##### RECORDS SHOWN

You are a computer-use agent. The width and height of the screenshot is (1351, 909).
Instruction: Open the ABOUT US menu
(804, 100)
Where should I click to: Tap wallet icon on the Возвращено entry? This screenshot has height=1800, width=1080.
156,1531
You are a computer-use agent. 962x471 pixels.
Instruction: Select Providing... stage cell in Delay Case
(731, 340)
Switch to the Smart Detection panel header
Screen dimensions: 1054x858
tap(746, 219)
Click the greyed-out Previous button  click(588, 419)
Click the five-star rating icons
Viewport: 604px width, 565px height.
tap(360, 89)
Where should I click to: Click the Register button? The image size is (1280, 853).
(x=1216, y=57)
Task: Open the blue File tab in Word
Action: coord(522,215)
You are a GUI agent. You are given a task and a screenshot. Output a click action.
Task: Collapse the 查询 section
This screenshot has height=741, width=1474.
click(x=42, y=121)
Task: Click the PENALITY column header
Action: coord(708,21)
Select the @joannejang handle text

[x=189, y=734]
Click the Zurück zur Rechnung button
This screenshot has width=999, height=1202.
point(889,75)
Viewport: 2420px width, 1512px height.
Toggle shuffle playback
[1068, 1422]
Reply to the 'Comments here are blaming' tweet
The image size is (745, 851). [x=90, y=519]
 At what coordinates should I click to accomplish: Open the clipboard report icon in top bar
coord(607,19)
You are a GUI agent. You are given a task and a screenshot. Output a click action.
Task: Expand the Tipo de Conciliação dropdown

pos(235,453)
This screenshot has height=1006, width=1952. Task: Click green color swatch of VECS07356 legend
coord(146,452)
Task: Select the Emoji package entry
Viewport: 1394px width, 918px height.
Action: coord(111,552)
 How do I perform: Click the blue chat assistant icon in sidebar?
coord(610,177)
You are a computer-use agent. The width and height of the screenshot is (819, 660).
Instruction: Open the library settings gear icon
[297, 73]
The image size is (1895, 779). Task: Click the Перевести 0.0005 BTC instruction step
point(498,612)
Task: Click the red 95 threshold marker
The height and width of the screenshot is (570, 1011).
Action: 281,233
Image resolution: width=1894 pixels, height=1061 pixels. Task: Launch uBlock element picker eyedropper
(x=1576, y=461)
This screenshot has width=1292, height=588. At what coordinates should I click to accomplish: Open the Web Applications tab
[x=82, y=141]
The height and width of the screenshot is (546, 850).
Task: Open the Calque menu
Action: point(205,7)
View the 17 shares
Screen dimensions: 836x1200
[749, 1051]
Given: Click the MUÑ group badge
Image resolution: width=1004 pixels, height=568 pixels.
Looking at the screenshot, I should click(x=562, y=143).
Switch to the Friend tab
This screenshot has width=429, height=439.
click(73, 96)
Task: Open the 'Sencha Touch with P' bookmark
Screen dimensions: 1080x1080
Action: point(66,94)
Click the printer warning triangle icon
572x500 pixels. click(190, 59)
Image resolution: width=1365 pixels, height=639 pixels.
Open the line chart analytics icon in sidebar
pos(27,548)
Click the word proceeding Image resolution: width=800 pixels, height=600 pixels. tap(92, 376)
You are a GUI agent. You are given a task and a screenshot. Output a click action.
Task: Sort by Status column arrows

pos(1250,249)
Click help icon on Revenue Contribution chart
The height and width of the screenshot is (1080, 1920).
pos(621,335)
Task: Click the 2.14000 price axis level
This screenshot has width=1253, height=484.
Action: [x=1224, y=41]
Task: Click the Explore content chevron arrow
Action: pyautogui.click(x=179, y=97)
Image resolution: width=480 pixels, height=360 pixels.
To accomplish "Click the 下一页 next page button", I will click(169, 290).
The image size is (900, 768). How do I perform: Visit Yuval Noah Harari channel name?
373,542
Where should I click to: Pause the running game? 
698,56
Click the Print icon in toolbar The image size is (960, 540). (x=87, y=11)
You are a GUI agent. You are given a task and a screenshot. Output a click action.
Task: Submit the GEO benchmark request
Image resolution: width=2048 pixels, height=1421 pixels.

##########

▸ EXERCISE OBJECTIVE: Lay out the data above as a numbered list, one line per item and no blank lines.

▸ RESPONSE TO THIS TASK:
1. You are a computer-use agent. The width and height of the screenshot is (1351, 909).
2. Instruction: Open the ABOUT US menu
3. (804, 100)
4. Where should I click to: Tap wallet icon on the Возвращено entry? This screenshot has height=1800, width=1080.
5. 156,1531
6. You are a computer-use agent. 962x471 pixels.
7. Instruction: Select Providing... stage cell in Delay Case
8. (731, 340)
9. Switch to the Smart Detection panel header
10. Screen dimensions: 1054x858
11. tap(746, 219)
12. Click the greyed-out Previous button  click(588, 419)
13. Click the five-star rating icons
14. Viewport: 604px width, 565px height.
15. tap(360, 89)
16. Where should I click to: Click the Register button? The image size is (1280, 853).
17. (x=1216, y=57)
18. Task: Open the blue File tab in Word
19. Action: coord(522,215)
20. You are a GUI agent. You are given a task and a screenshot. Output a click action.
21. Task: Collapse the 查询 section
22. This screenshot has height=741, width=1474.
23. click(x=42, y=121)
24. Task: Click the PENALITY column header
25. Action: coord(708,21)
26. Select the @joannejang handle text
27. [x=189, y=734]
28. Click the Zurück zur Rechnung button
29. This screenshot has width=999, height=1202.
30. point(889,75)
31. Viewport: 2420px width, 1512px height.
32. Toggle shuffle playback
33. [1068, 1422]
34. Reply to the 'Comments here are blaming' tweet
35. The image size is (745, 851). [x=90, y=519]
36.  At what coordinates should I click to accomplish: Open the clipboard report icon in top bar
37. coord(607,19)
38. You are a GUI agent. You are given a task and a screenshot. Output a click action.
39. Task: Expand the Tipo de Conciliação dropdown
40. pos(235,453)
41. This screenshot has height=1006, width=1952. Task: Click green color swatch of VECS07356 legend
42. coord(146,452)
43. Task: Select the Emoji package entry
44. Viewport: 1394px width, 918px height.
45. Action: coord(111,552)
46.  How do I perform: Click the blue chat assistant icon in sidebar?
47. coord(610,177)
48. You are a computer-use agent. The width and height of the screenshot is (819, 660).
49. Instruction: Open the library settings gear icon
50. [297, 73]
51. The image size is (1895, 779). Task: Click the Перевести 0.0005 BTC instruction step
52. point(498,612)
53. Task: Click the red 95 threshold marker
54. The height and width of the screenshot is (570, 1011).
55. Action: 281,233
56. Image resolution: width=1894 pixels, height=1061 pixels. Task: Launch uBlock element picker eyedropper
57. (x=1576, y=461)
58. This screenshot has width=1292, height=588. At what coordinates should I click to accomplish: Open the Web Applications tab
59. [x=82, y=141]
60. The height and width of the screenshot is (546, 850).
61. Task: Open the Calque menu
62. Action: point(205,7)
63. View the 17 shares
64. Screen dimensions: 836x1200
65. [749, 1051]
66. Given: Click the MUÑ group badge
67. Image resolution: width=1004 pixels, height=568 pixels.
68. Looking at the screenshot, I should click(x=562, y=143).
69. Switch to the Friend tab
70. This screenshot has width=429, height=439.
71. click(73, 96)
72. Task: Open the 'Sencha Touch with P' bookmark
73. Screen dimensions: 1080x1080
74. Action: point(66,94)
75. Click the printer warning triangle icon
76. 572x500 pixels. click(190, 59)
77. Image resolution: width=1365 pixels, height=639 pixels.
78. Open the line chart analytics icon in sidebar
79. pos(27,548)
80. Click the word proceeding Image resolution: width=800 pixels, height=600 pixels. tap(92, 376)
81. You are a GUI agent. You are given a task and a screenshot. Output a click action.
82. Task: Sort by Status column arrows
83. pos(1250,249)
84. Click help icon on Revenue Contribution chart
85. The height and width of the screenshot is (1080, 1920).
86. pos(621,335)
87. Task: Click the 2.14000 price axis level
88. This screenshot has width=1253, height=484.
89. Action: [x=1224, y=41]
90. Task: Click the Explore content chevron arrow
91. Action: pyautogui.click(x=179, y=97)
92. Image resolution: width=480 pixels, height=360 pixels.
93. To accomplish "Click the 下一页 next page button", I will click(169, 290).
94. The image size is (900, 768). How do I perform: Visit Yuval Noah Harari channel name?
95. 373,542
96. Where should I click to: Pause the running game? 
97. 698,56
98. Click the Print icon in toolbar The image size is (960, 540). (x=87, y=11)
99. You are a GUI agent. You are given a task and a screenshot. Output a click action.
100. Task: Submit the GEO benchmark request
101. Image resolution: width=2048 pixels, height=1421 pixels.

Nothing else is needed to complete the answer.